[Stored items]
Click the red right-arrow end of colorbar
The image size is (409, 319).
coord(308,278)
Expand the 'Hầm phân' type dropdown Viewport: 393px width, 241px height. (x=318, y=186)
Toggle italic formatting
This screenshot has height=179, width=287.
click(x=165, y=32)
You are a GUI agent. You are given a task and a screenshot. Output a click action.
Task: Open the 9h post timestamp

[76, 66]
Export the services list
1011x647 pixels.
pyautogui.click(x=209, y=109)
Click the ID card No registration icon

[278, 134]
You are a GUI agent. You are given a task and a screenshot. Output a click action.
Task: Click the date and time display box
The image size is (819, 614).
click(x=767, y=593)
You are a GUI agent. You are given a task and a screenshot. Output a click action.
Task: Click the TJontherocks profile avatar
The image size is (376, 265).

---

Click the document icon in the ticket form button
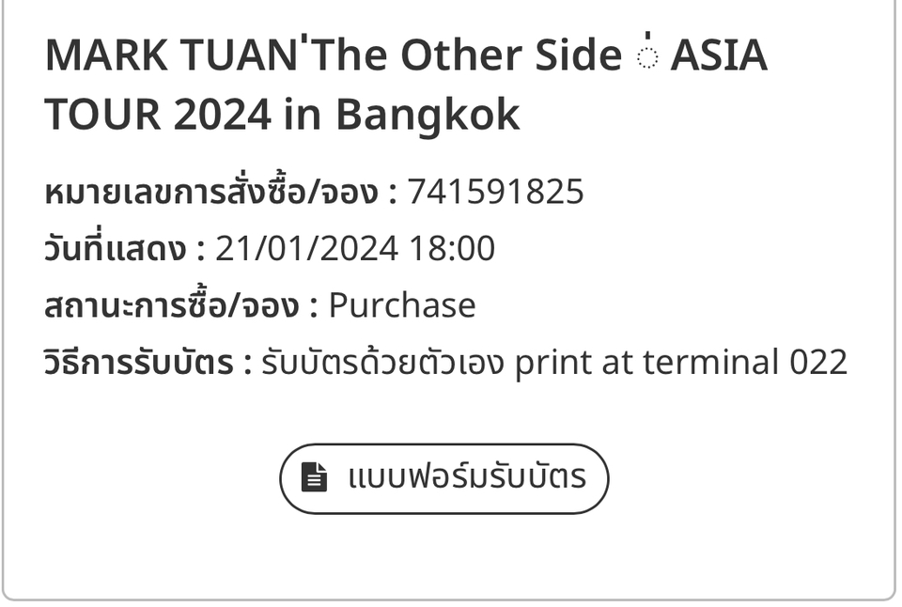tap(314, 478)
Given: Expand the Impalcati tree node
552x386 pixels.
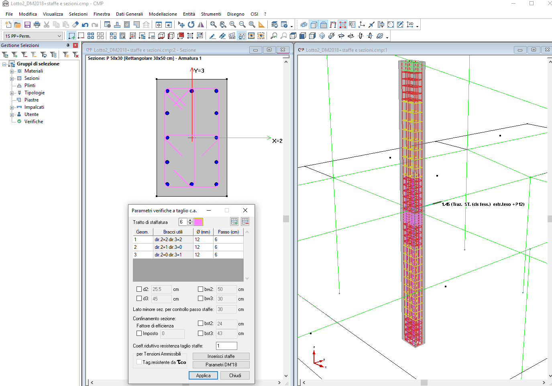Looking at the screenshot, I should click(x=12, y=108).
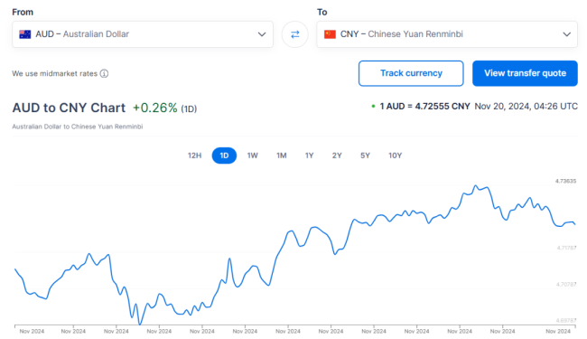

[Required work]
Look through the data above and return exactly the lines from the one that contains "This screenshot has height=179, width=287." to the one that contains "The image size is (376, 265).", inclusive, with nothing else.

[Written answer]
This screenshot has height=179, width=287.
click(x=165, y=32)
You are a GUI agent. You are given a task and a screenshot. Output a click action.
Task: Open the 9h post timestamp

[76, 66]
Export the services list
1011x647 pixels.
pyautogui.click(x=209, y=109)
Click the ID card No registration icon

[278, 134]
You are a GUI agent. You are given a task and a screenshot. Output a click action.
Task: Click the date and time display box
The image size is (819, 614).
click(x=767, y=593)
You are a GUI agent. You are given a task and a screenshot. Output a click action.
Task: Click the TJontherocks profile avatar
The image size is (376, 265).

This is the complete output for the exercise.